Introduction to Statistics

MRC London Institute of Medical Sciences (http://bioinformatics.lms.mrc.ac.uk)
April 2022

Outline

  • Introduction to probability theory

    1. Discrete and continuous probability
    2. Discrete probability - Binomial and Poisson distribution
    3. Continuous probability - Gaussian distribution
    4. Momenta of a distribution (mean, variance, skewness, kurtosis)
  • Hypothesis testing

    1. General approach: null and alternative hypothesis
    2. Statistical tests (\( \chi^{2} \)-test, t-test, Wald test)
    3. Adjusted p-values
    4. Power calculations
  • Linear models

    1. What is a linear model
    2. Fitting a linear model
    3. Data visualization
    4. Generalized linear models

Materials

All prerequisites, links to material and slides for this course can be found on github.

Or can be downloaded as a zip archive from here.

Course on statistics and experimental design

  • Lazic, S. (2016).

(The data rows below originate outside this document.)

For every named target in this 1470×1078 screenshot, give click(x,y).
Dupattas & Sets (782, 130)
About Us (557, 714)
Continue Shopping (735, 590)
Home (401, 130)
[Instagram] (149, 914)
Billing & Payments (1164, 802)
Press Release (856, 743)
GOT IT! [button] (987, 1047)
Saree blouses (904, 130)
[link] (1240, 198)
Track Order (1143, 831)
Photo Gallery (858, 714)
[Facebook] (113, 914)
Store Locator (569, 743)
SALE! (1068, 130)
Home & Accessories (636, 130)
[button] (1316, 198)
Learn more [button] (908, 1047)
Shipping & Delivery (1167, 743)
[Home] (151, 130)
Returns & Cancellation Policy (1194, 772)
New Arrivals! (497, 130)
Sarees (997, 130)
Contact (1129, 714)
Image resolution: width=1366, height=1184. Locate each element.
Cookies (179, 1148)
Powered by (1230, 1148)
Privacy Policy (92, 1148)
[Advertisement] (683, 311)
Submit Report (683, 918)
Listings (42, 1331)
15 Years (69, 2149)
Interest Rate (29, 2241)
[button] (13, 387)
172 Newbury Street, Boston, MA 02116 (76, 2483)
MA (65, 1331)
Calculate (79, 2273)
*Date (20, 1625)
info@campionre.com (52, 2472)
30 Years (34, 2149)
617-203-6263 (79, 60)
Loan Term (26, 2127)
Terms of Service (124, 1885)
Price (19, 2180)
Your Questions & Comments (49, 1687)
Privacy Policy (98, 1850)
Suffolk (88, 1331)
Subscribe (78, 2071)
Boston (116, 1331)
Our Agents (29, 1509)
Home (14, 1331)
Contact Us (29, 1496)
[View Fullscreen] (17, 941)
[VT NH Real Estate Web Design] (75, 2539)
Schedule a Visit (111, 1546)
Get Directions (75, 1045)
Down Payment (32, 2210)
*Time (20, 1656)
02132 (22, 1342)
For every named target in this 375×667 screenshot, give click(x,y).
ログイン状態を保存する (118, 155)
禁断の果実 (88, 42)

Experimental Design for Laboratory Biologists

Before we start...

  • Activate the R script source panel
path

Set working directory

  • Before running any of the code, set the working directory to the folder we unarchived

  • Navigate to the LMS_RNASeq/course folder in the Rstudio menu

Session -> Set Working Directory -> Choose Directory

path

Set working directory - from terminal

Use getwd() to see where your current directory is

# Set working directory
# setwd("/Volumes/bioinfomatics$/jurtasun/Courses/CBW2022/LMS_StatisticsInR/course")

# Working with Mac
# setwd("~/Downloads/LMS_Statistics/course")

# Working with Windows
# setwd("~\\Downloads\\LMS_Statistics\\course")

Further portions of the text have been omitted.